William Wildblood said...

You are absolutely right when you say that people now don't care about truth and it's only feelings that count - but even they are mostly fake. It really does seem that once you don't regard God as real then nothing is. He is the foundation without which everything collapses.

William Wildblood said...

A comment from Colin Mace.

Thank you for your helpful dialogue gentlemen.
I see more clearly how without god, truth becomes unhinged, blowing in the wind, and our society is left merely weighing and measuring feelings.
Bruce describes where this has led us:

And in a world where everything is about feelings - then in practice the shared-reality is dictated by whoever has the power to dictate.

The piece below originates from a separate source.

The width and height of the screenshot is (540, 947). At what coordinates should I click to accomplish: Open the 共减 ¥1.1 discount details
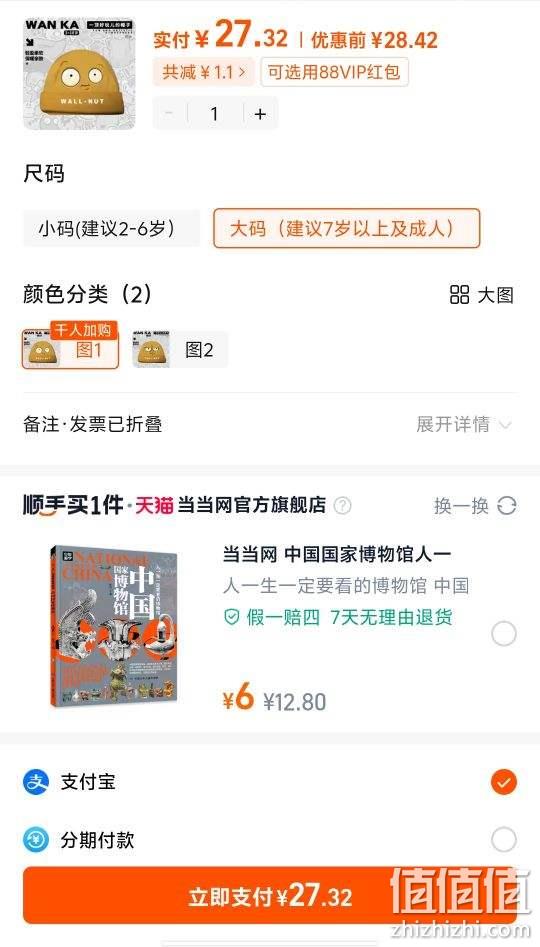point(204,72)
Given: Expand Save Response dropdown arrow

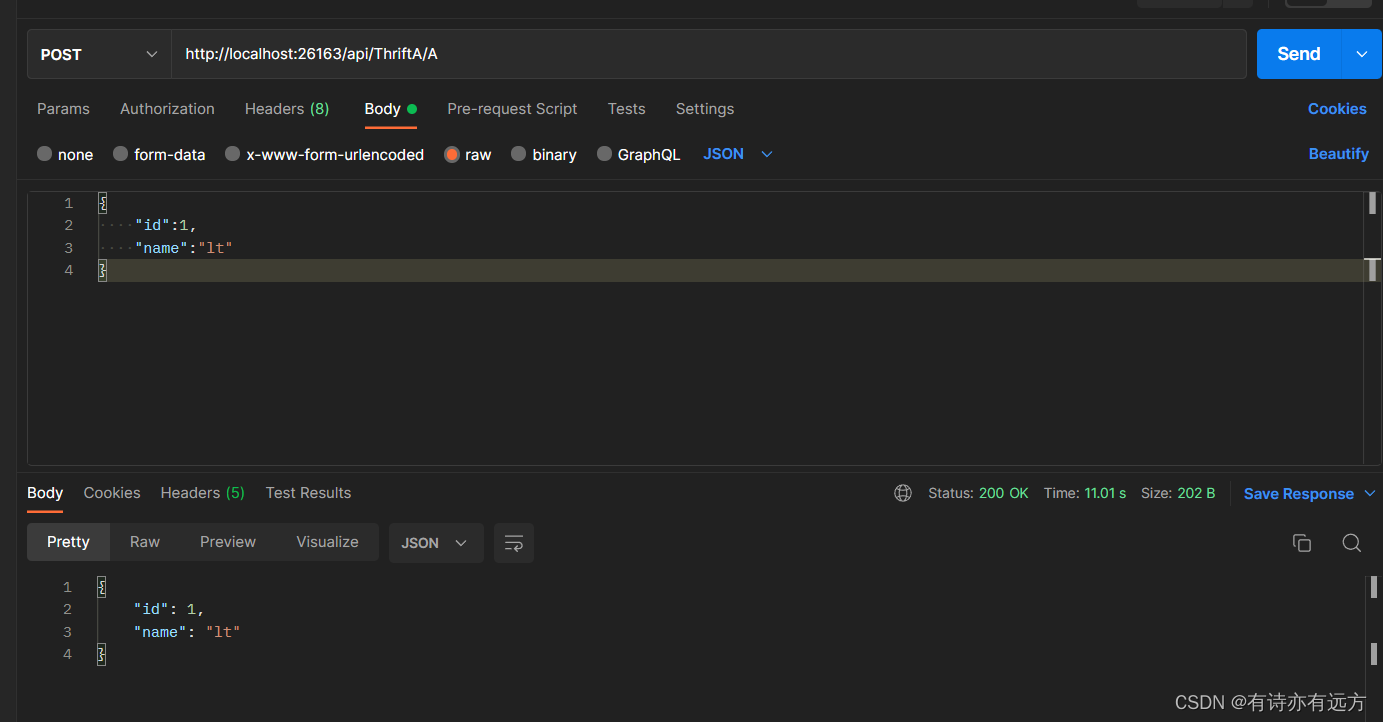Looking at the screenshot, I should 1369,494.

We are, in effect, Told what we feel about things, and Told what other people feel about things, and Told what ought to be done about it.

This also seems to be a perfect description of a world without men.


Lady Mermaid said...

This is quite a sobering post. It reminded me of Susan in Narnia or the people in the grey town in The Great Divorce. Good respectable people may be at greater risk of separation from God compared to horrific sinners.

The philosopher Steven Pinker had published statistics about how our society is less violent today as a whole compared to the past. Many come to the wrong conclusion that this means we are a spiritually and morally healthy people. However, sick patients are normally not very violent. Nevertheless, a sick patient will eventually die if left untreated.

I know it's quite easy for me to fall into the trap of feeling "I'm okay" b/c I don't commit any outright evil actions. The sins of omission are very dangerous if one is not aware and continually repents.

William Wildblood said...

We may be less physically violent but we do greater harm to the soul than at any previous time because we deny its existence. That is our great sin and it is a greater sin to harm the soul than to harm the body.

Bruce Charlton said...

@LM - "sick patients are normally not very violent."

That's a very good point - and one with tremendous material world (as well as spiritual) relevance. A striking example is giving 'hyperactive' (ADHD) children antipsychotic medications - which have an emotionally-blunting, demotivating, sedating (and even 'chemical straitjacket) effect.

Sure, the drugs make children less hyperactive; but if that was the only goal of treatment then they could be tied to their chairs, or have their legs amputated... both of which would 'improve' hyperactivity measurement scales!

Likewise, if 'evil' is seen entirely in terms of preventing violence - then a sick and tranquillized 'hospice world' comes to seem morally ideal... And this is not very far from what many of our rulers (and their apologists) seem to believe.